Task item: According to the Peter Wilson interview below, in what year and in which place was the Eton Manor Boys' Club founded?

Extract to read:
+ + +

Lives from the Archives: Peter Wilson (Eton Manor Boys' Club member)
News Story
Peter “Wiggy” Wilson was a member of the Eton Manor Boys' Club in London’s East End during the 1960s. Founded in 1909 in Hackney Wick, Eton Manor was financed and managed by four Old Etonians (Arthur Villiers, Gerald Wellesley, Alfred Wagg, and Sir Edward Cadogan) until it closed in 1967.
The clubhouse, together with its nearby sports ground, provided a home-from-home for working-class teenage boys from areas like Hackney, Leyton, and Stratford. Across the course of the twentieth century, thousands of club members’ lives were dramatically improved thanks to the sports, social, and career opportunities Eton Manor provided.
In this latest "Lives from the Archives", where we chat to people whose stories are included in our archives, we caught up with Peter Wilson about his memories of the Club and how it impacted his life. You can find out more about the Eton Manor Boys' Club as part of the collections we hold.
What can be discovered in the Eton Manor Boys' Club archive?
My memories of happy times as a member of Eton Manor Boys' and Old Boys' Club in East London.
My father was also a club member and, for his generation, the club was much more than just a place to meet up with friends to play football on the sports ground or go to a club dance in the clubhouse in Hackney Wick.
Before the founding of the Welfare State, Eton Manor helped members find work and supported them with medical care. It also gave them an important sense of belonging and community during two World Wars.
What part of the archive do you particularly like to re-visit?
I enjoy revisiting photo albums from the 1960s, which was my boys’ club "heyday" when I made important friendships that have lasted a lifetime.
How did the archives of the Eton Manor Boys' Club end up at Bishopsgate Institute?
Individual Eton Manor Sports Clubs (like the rugby club) still run today but Eton Manor Boys’ Club as a whole entity ended in the late 1960s. Instead, the Villiers Park Educational Trust was established outside London, to help young people realise their potential through residential learning programmes.

+ + +

Data section:
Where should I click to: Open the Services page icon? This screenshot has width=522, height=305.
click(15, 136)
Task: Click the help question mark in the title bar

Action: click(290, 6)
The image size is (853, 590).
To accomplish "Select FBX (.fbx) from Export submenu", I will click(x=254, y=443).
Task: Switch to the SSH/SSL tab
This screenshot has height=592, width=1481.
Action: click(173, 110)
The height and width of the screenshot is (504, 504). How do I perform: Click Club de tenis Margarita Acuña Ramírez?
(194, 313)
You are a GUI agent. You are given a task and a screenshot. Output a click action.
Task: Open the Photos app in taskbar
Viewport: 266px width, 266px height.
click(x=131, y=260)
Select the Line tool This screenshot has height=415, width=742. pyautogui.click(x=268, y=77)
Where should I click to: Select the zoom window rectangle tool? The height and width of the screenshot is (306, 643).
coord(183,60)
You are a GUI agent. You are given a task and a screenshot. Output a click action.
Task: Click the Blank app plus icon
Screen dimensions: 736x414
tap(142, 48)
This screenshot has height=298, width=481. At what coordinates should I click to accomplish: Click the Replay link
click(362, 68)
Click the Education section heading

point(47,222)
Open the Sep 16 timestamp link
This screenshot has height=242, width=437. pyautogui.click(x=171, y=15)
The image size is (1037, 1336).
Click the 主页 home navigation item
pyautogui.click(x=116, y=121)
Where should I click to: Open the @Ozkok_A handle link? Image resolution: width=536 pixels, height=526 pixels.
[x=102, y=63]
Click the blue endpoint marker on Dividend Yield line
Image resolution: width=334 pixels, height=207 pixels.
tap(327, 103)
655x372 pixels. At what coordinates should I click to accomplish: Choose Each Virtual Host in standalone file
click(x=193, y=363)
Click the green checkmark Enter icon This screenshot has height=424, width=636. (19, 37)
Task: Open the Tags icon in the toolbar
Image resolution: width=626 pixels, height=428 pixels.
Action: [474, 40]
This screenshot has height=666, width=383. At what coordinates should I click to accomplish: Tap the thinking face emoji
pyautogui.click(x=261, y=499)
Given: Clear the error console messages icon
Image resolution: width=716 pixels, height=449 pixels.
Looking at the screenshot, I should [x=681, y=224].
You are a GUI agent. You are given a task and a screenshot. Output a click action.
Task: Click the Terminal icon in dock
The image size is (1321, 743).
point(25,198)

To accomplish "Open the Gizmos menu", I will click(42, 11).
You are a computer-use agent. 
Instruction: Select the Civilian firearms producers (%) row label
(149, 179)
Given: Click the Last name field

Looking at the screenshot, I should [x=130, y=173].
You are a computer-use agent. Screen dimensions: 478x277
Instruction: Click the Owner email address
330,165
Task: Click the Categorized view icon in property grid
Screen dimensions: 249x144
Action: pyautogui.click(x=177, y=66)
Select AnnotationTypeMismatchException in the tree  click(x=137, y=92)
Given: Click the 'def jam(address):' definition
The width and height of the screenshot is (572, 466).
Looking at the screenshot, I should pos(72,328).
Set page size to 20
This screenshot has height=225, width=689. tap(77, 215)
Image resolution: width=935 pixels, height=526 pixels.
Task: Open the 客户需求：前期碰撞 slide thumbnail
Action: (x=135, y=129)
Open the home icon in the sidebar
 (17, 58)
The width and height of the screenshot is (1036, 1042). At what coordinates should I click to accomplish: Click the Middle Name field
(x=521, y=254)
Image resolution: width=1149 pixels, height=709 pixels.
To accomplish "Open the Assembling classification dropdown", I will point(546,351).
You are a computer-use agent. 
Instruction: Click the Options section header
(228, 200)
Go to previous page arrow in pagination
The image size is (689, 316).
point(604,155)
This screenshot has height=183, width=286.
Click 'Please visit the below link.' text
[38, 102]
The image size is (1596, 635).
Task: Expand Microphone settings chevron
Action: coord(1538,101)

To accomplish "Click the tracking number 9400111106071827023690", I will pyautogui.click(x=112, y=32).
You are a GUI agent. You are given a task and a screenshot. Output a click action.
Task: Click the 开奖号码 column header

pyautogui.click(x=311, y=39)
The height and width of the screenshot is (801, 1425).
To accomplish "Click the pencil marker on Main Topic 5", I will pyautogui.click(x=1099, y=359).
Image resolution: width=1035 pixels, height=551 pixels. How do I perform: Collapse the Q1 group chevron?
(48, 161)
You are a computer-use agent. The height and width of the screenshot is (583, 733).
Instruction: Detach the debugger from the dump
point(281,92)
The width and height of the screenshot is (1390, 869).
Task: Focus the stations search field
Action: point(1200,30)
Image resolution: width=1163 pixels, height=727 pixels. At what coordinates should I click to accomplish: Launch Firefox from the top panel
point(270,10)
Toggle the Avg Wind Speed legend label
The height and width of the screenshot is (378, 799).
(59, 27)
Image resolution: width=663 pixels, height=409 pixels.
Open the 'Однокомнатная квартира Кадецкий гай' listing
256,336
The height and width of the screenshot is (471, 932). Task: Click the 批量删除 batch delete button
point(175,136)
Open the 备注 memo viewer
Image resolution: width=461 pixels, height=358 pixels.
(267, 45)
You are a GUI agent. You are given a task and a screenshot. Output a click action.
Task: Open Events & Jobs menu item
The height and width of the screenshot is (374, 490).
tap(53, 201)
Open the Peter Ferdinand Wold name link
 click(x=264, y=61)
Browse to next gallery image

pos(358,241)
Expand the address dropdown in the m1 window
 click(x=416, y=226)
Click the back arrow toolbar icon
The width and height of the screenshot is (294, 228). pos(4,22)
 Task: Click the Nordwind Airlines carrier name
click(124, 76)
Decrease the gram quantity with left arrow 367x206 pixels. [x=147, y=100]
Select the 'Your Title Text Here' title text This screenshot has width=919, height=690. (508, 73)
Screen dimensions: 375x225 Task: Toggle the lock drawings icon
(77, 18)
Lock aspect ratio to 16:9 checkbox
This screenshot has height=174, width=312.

+ + +

Task result: 1909, in Hackney Wick